I left Round 2 of tryouts in a Knoxville hotel ballroom not knowing if I’d made it to the show or not. Like a vague high school flirtation, I was afraid to appear too eager but dying to know if they really liked me.
About two weeks after Round 2, I received a phone call from a California number as I was driving home from work, and the producer on the other end asked if I could be in LA in two weeks to be a contestant. Y’all, I had to pull over.
She asked if I accepted the chance to appear, and I said YES (maybe a little too loudly). She asked if the date was acceptable. I told her if she’d asked me to be there on Christmas Eve, Santa and I could’ve made it work. She laughed as she emailed the specific instructions and said she’d see me in LA.
She’d see me…ME…in LA. On the side of the road, I let out a huge whoop of excitement, which scared my children in the back seat and made them cry.
I called my husband. I called my parents. I called my 92-year-old grandmother who never ever missed an episode. We were not, under any circumstances, to call her between six and seven p.m. because she was watching Wheel of Fortune and Jeopardy. I asked if she would like to go with me to LA, and she accepted without hesitation.
WOF contestants are allowed up to four guests to the show’s taping, and WOF books a specific Culver City hotel which is close to the studio for all its out of town contestants (there are often California contestants who try out and go home the same day).
Before I get to the good stuff of actual taping and competing, here are a few facts you might find interesting:
- WOF tapes one week of episodes in one day.
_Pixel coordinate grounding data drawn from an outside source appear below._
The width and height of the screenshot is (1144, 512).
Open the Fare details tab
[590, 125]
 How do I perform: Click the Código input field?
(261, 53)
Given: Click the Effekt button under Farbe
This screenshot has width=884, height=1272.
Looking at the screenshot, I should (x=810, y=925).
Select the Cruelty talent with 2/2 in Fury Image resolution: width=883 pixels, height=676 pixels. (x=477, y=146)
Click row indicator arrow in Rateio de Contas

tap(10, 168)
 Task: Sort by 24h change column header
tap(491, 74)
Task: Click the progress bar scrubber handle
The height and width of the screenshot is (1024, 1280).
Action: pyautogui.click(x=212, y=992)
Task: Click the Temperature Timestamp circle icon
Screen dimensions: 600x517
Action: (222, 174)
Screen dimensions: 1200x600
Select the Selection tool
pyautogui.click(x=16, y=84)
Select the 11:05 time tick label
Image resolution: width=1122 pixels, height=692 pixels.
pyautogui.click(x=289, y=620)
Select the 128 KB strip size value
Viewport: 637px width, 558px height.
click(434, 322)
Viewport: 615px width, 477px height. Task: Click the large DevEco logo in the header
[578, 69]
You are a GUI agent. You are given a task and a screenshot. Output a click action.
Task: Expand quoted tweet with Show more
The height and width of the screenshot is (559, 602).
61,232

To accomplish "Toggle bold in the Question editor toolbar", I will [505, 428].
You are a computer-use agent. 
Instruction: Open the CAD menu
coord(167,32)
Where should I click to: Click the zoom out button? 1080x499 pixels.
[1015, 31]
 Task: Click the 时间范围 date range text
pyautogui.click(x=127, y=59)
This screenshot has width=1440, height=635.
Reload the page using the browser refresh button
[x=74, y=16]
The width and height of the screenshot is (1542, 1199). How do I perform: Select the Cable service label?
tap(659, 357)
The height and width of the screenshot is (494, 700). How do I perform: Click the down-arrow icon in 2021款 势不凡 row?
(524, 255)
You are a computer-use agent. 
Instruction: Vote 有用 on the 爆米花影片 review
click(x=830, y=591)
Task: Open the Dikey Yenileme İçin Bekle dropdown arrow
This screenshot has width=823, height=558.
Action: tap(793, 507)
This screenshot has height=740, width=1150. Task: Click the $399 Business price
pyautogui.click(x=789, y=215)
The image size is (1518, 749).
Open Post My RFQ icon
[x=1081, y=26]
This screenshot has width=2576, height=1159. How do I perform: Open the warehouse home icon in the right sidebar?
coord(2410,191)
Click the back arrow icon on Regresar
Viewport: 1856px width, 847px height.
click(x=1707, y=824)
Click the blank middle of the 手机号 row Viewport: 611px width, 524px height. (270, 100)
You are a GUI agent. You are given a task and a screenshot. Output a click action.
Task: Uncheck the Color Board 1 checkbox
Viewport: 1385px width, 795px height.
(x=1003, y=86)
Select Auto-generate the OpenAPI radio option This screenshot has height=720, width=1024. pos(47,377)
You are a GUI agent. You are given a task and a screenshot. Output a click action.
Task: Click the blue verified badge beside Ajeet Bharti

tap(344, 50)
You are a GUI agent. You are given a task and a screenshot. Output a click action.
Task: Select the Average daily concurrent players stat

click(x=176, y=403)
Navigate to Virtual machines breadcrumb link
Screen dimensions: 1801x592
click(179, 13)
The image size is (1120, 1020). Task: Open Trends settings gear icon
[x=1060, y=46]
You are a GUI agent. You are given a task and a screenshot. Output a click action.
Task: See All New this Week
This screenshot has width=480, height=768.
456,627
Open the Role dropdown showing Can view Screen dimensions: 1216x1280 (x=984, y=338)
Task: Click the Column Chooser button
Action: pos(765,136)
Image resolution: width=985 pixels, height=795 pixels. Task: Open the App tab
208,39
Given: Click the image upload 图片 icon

- On each day of taping, there are fifteen contestants (five shows, three contestants each) and two alternates from the LA area in case someone gets sick or has an emergency. Alternates are guaranteed to be chosen as contestants at a later date, even if they don’t compete that day.
- The producers choose the three contestants who compete against each other, but the standing position (red, yellow, blue), and the day the show will air are drawn at random.
- Ever seen the movie Quiz Show? After that 1950s incident, all game shows are required to have an auditor there to ensure that neither the show nor the contestants are cheating.
- We taped our show with a Christmas theme in September, and it aired the day before Thanksgiving. It was odd to see Christmas stuff that early.
- We went down to the set and actually practiced spinning the Wheel, calling letters, and using the letter board before we had to actually go live. We were allowed to watch the other episodes being taped while we waited.
- We taped promotions to be a Secret Santa for someone at home. It was very, very awkward (for me, at least), and the producers assured us that everyone in our local viewing area would see them. We also taped a “local contestant” promo for our hometown television stations that run WOF. Also unendingly awkward for me.
- No cell phones or photography were allowed for contestants, and audience members were not allowed to have cameras inside the studio. The penalty was being asked to leave, so obviously no one wanted to risk it.
- Our families could see us warming up on the stage, but we were not allowed to communicate. Families were seated far away from the contestants while we were in the audience together.